## Your objective
Omit all pictures. Copy exactly the lines from the line containing "Task: Click the 任务管理 heading" to the end of the listing, with both ends included.

## Excerpted records
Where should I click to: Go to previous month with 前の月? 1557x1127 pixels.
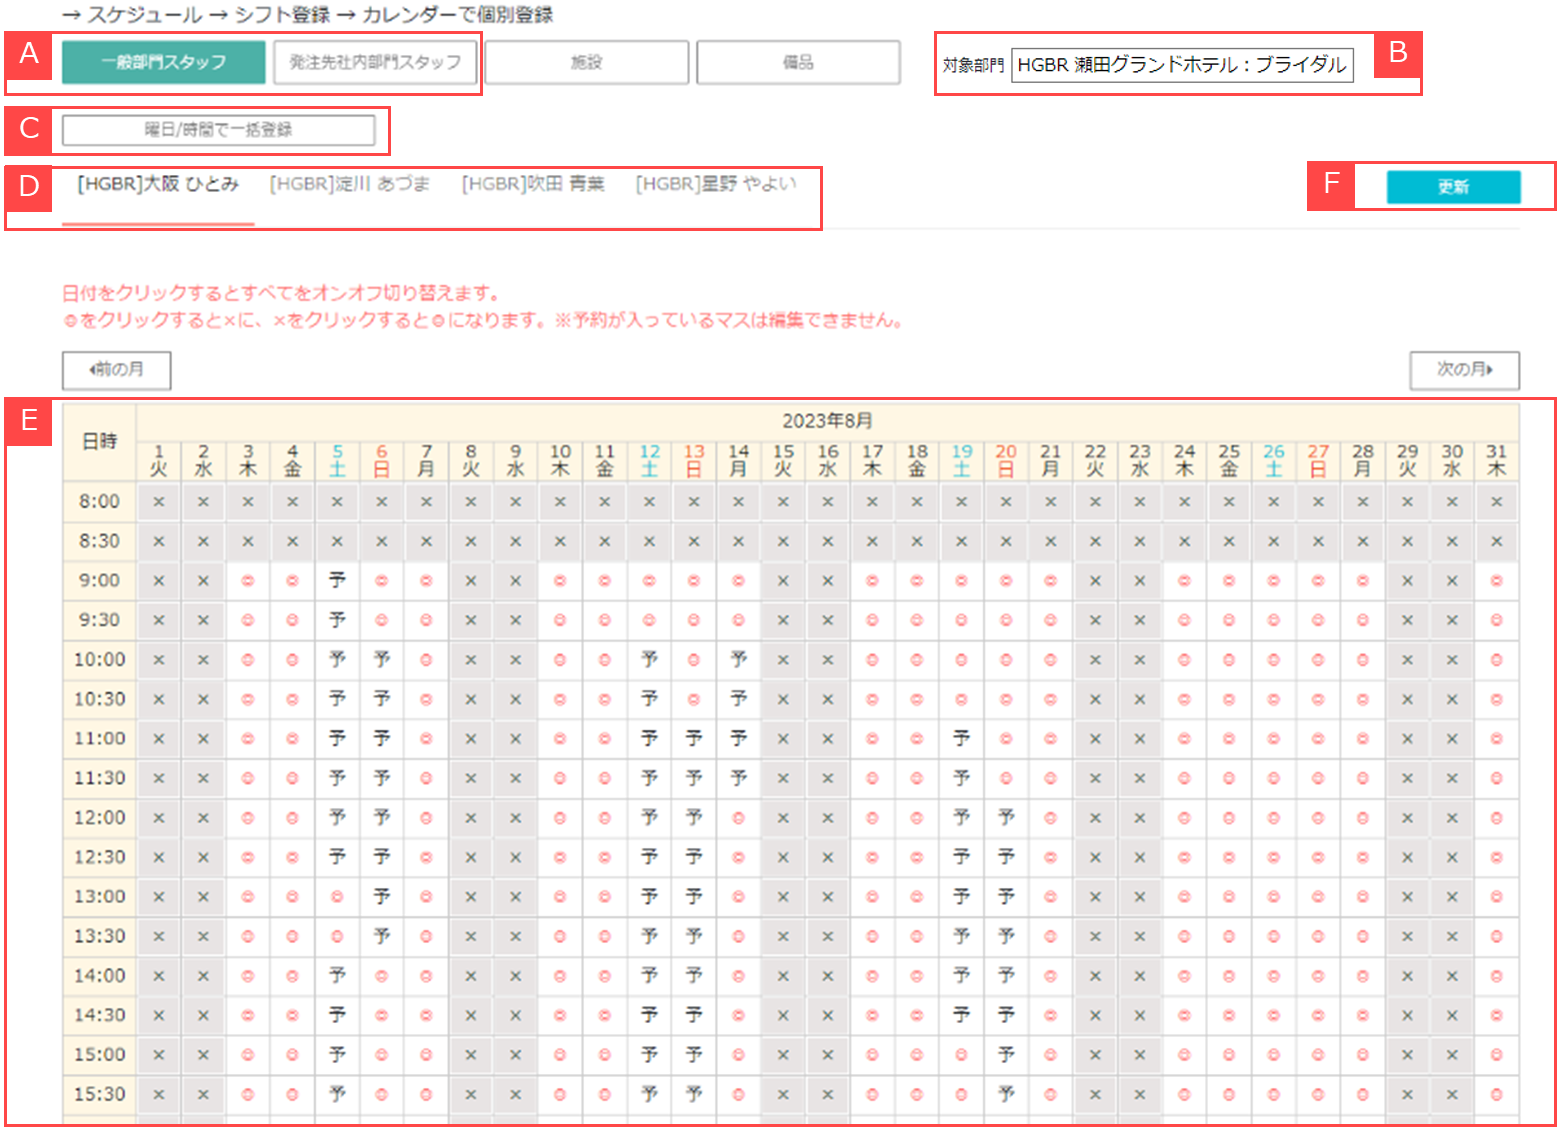pos(116,370)
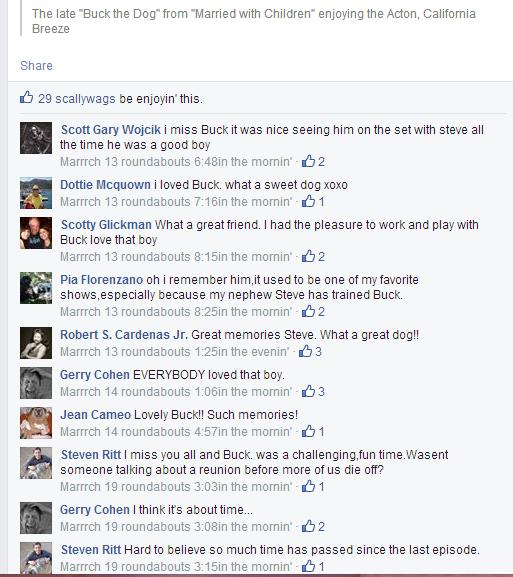Click like icon on Scotty Glickman's comment
Screen dimensions: 513x577
(x=308, y=256)
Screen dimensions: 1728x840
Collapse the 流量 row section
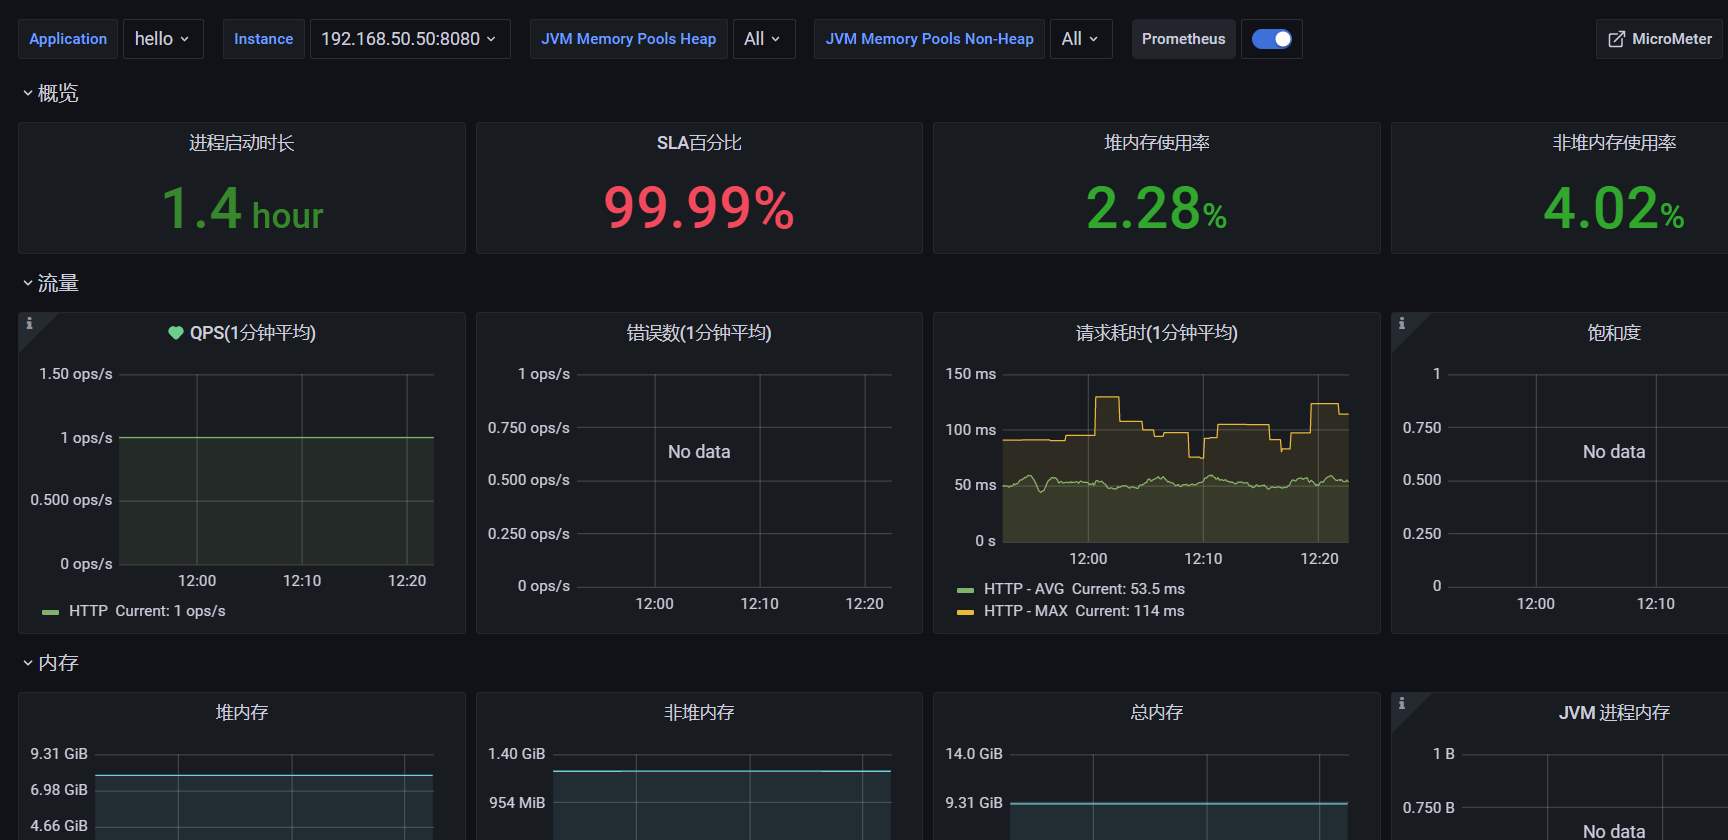(57, 283)
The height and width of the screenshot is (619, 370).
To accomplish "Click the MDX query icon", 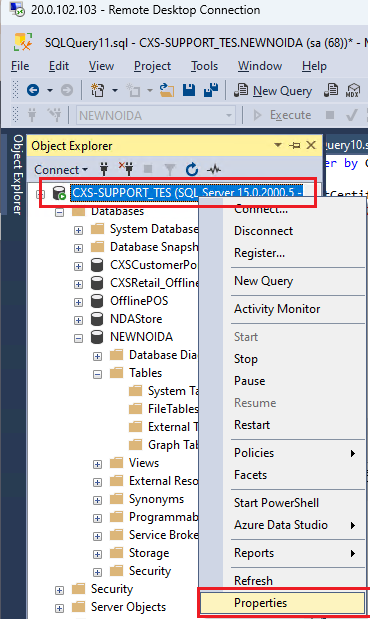I will click(x=353, y=90).
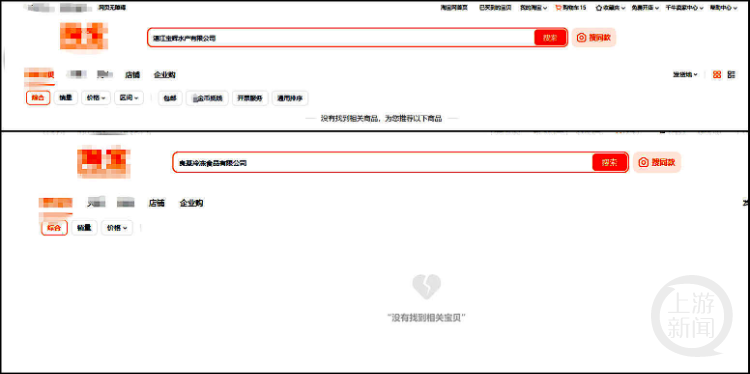Open the 发货地 shipping location dropdown

[x=685, y=75]
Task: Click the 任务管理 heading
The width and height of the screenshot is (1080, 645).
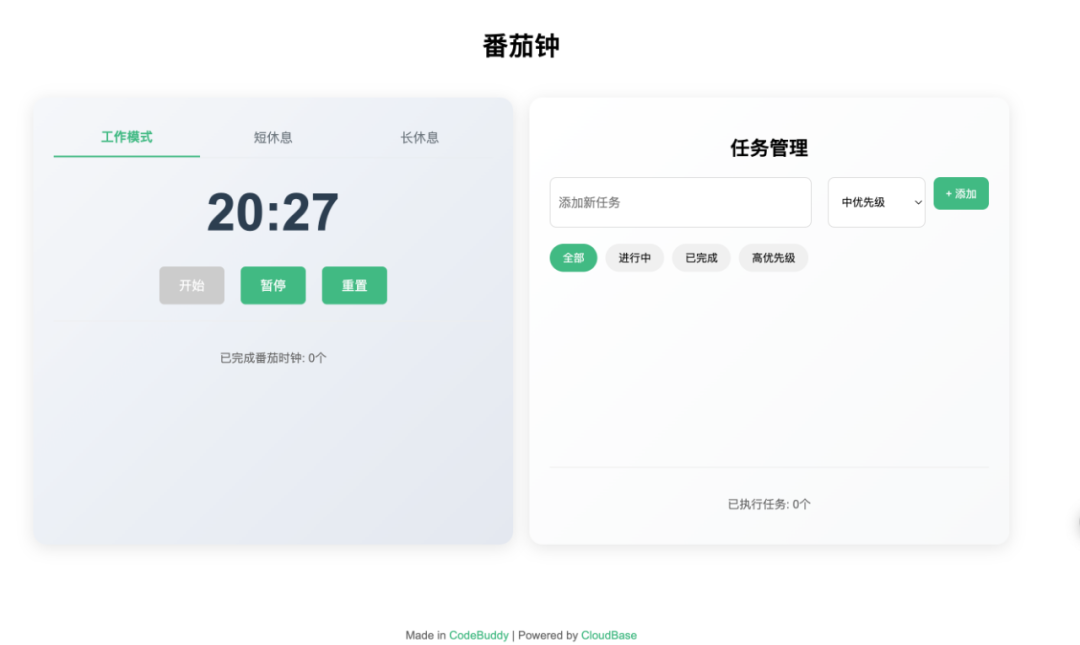Action: tap(769, 148)
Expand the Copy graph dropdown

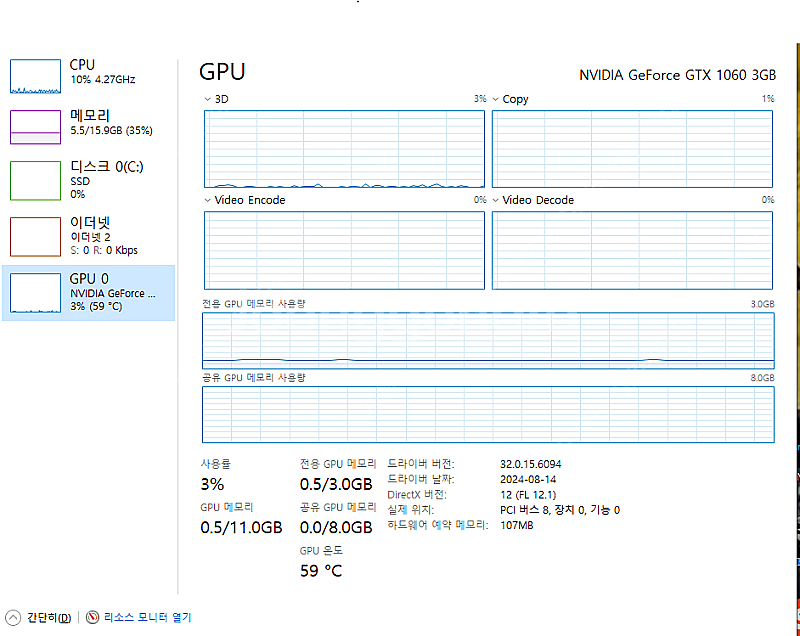(495, 99)
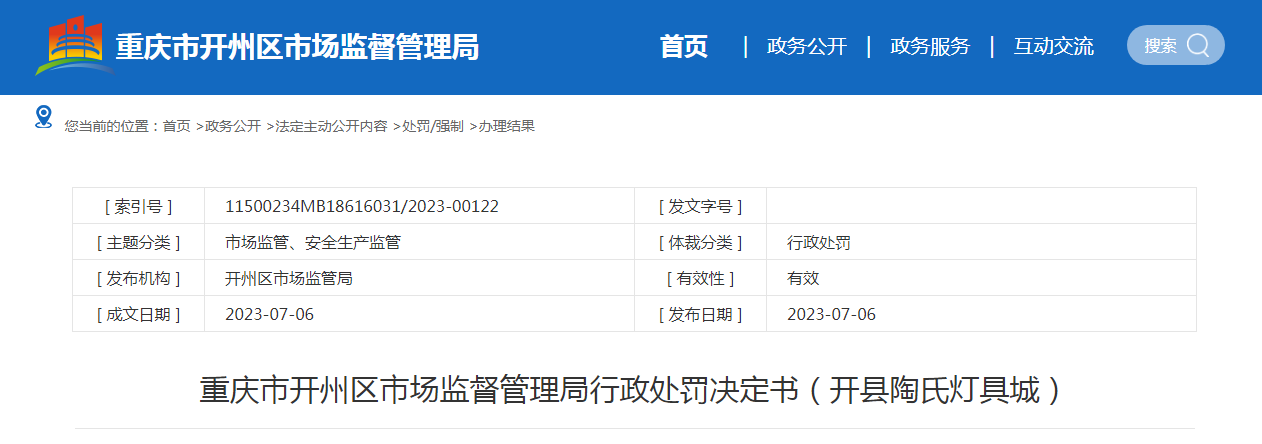Viewport: 1262px width, 444px height.
Task: Click the 行政处罚 genre classification value
Action: [x=819, y=242]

## Output of the exercise
Task: Click the 任务管理 heading
The width and height of the screenshot is (1080, 645).
Action: tap(769, 148)
Expand the Copy graph dropdown

(495, 99)
Viewport: 1262px width, 444px height.
Task: Click the 行政处罚 genre classification value
Action: [x=819, y=242]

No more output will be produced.